Uncertainty and acoustic modeling

Because small distortions in the separated source signals can translate into large distortions in the cepstral features used for speech recognition, this limits the recognition performance on noisy data. One way to address this issue is to estimate the uncertainty on the separated sources in the form of their posterior distribution and to propagate this distribution, instead of a point estimate, through the subsequent feature extraction and speech decoding stages. Although major improvements have been demonstrated in proof-of-concept experiments using knowledge of the true uncertainty, accurate uncertainty estimation and propagation remains an open issue.

MULTISPEECH seeks to provide more accurate estimates of the posterior distribution of the separated source signals accounting for, e.g., posterior correlations over time and frequency which have not been considered so far. The framework of variational Bayesian (VB) inference appears to be a promising direction. Mappings learned on training data and fusion of multiple uncertainty estimators are also explored. The estimated uncertainties is then exploited for acoustic modeling in speech recognition and, in the future, also for speech-text alignment. This approach may later be extended to the estimation of the resulting uncertainty on the acoustic model parameters and the acoustic scores themselves.

Uncertainty and phonetic segmentation

The accuracy of the phonetic segmentation is important in several cases, as for example for the computation of prosodic features, for avoiding incorrect feedback to the learner in computer assisted foreign language learning, or for the post-synchronization of speech with face/lip images. Currently the phonetic boundaries obtained are quite correct on good quality speech, but the precision degrades significantly on noisy and non-native speech. Phonetic segmentation aspects will be investigated, both in speech recognition (i.e., spoken text unknown) and in forced alignment (i.e., when the spoken text is known).
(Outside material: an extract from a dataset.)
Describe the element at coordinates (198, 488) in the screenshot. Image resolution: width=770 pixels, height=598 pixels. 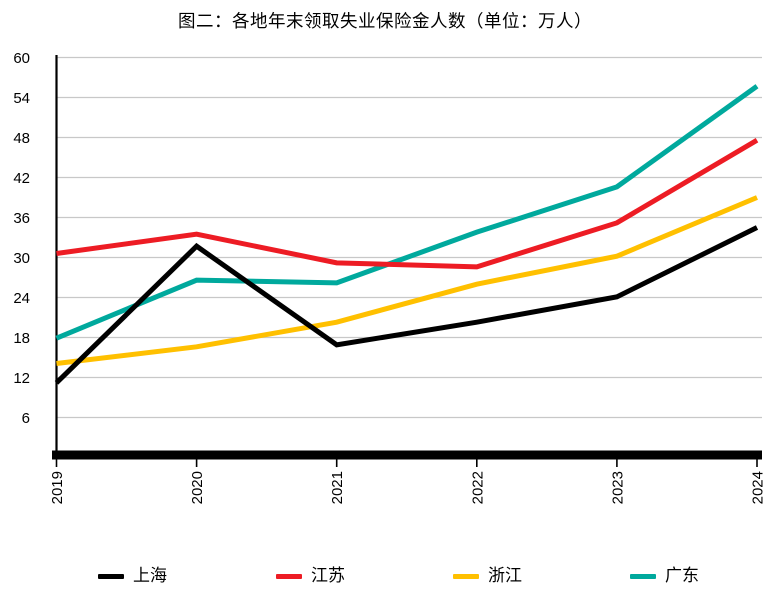
I see `x-axis-tick-label-2020: 2020` at that location.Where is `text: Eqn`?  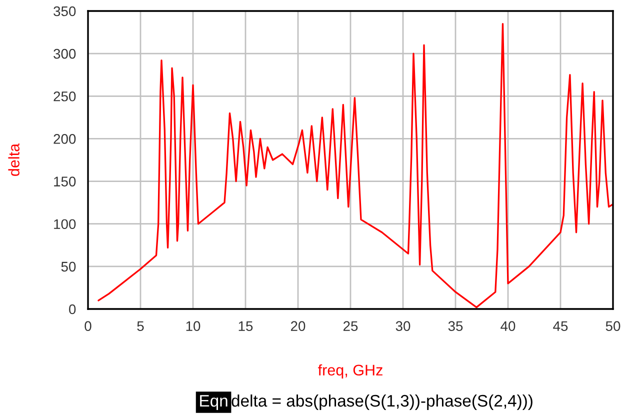 text: Eqn is located at coordinates (214, 402).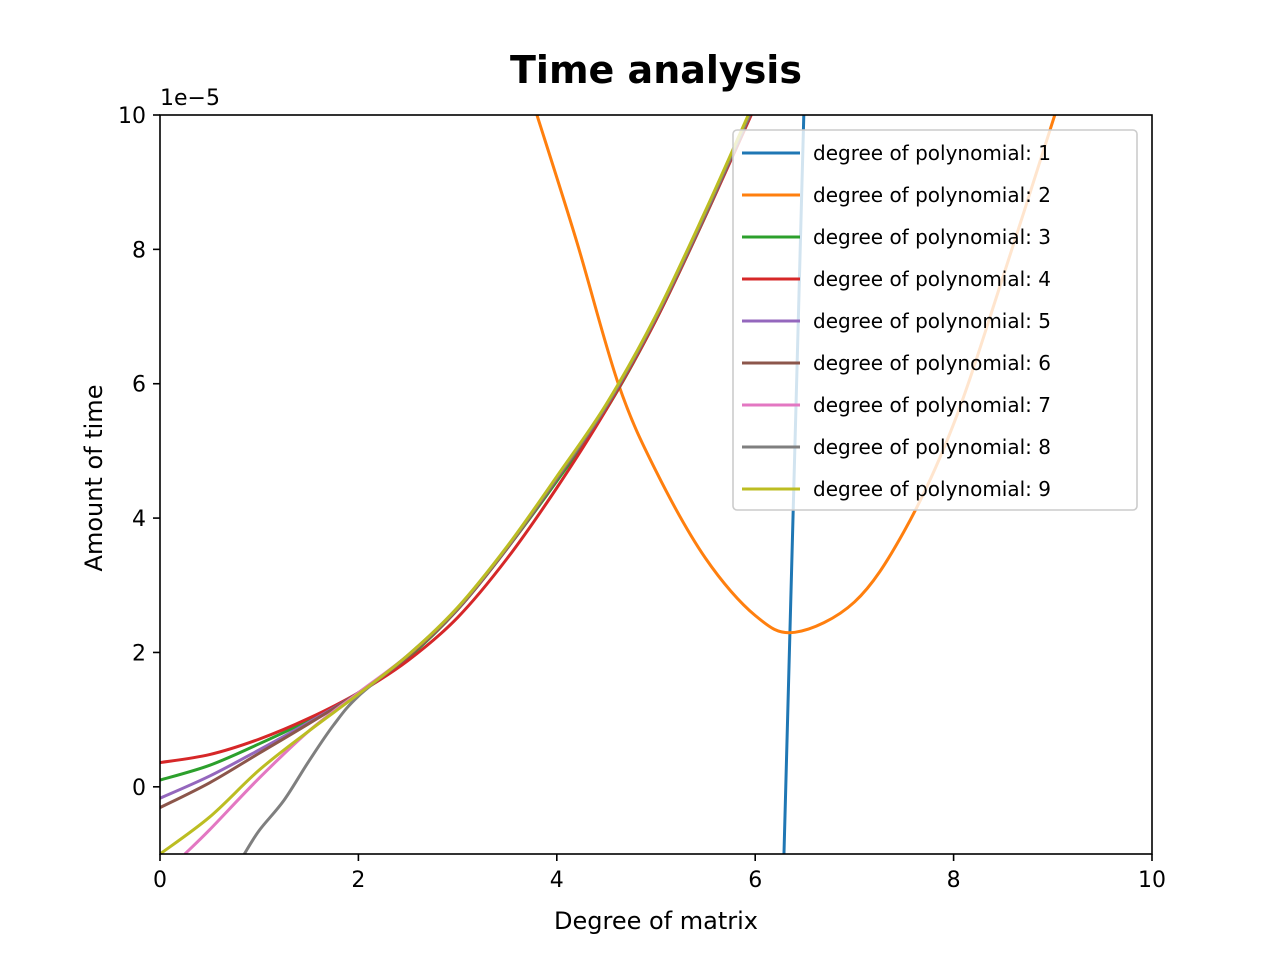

The first case (speech recognition) is connected with the computation of prosodic features for structuring speech recognition output, whereas the second case (forced alignment) is important in the context of non-native speech segmentation for automatic feedbacks in language learning.

In the same way that combining several speech recognition outputs leads to improved speech recognition performance, MULTISPEECH will investigate the combination of several speech-text alignments as a way of improving the quality of speech-text alignment and of determining which phonetic boundaries are reliable and which ones are not, and also for estimating the uncertainty on the boundaries. Knowing the reliability and/or the uncertainty on the boundaries will also be useful when segmenting speech corpora; this will help deciding which parts of the corpora need to be manually checked and corrected without an exhaustive checking of the whole corpus.

Uncertainty and prosody

Prosody information is also investigated as a means for structuring speech data (determining sentence boundaries, punctuation…) possibly in addition with syntactic dependencies (in collaboration with the SYNALP team). Structuring automatic transcription output is important for further exploitation of the transcription results such as easier reading after the addition of punctuation, or exploitation of full sentences in automatic translation. Prosody information is also necessary for determining the modality of the utterance (question or not), as well as determining accented words.

Prosody information comes from the fundamental frequency, the duration of the sounds and their energy. Any error in estimating these parameters may lead to a wrong decision. MULTISPEECH will investigate estimating the uncertainty on the duration of the phones (see uncertainty on phonetic boundaries above) and on the fundamental frequency, as well as how this uncertainty shall be propagated in the detection of prosodic phenomena such as accented words or utterance modality, or in the determination of the structure of the utterance. In a first approach, uncertainty estimation will rely on the comparison, and possibly the combination, of several estimators (several segmentation processes, several pitch algorithms).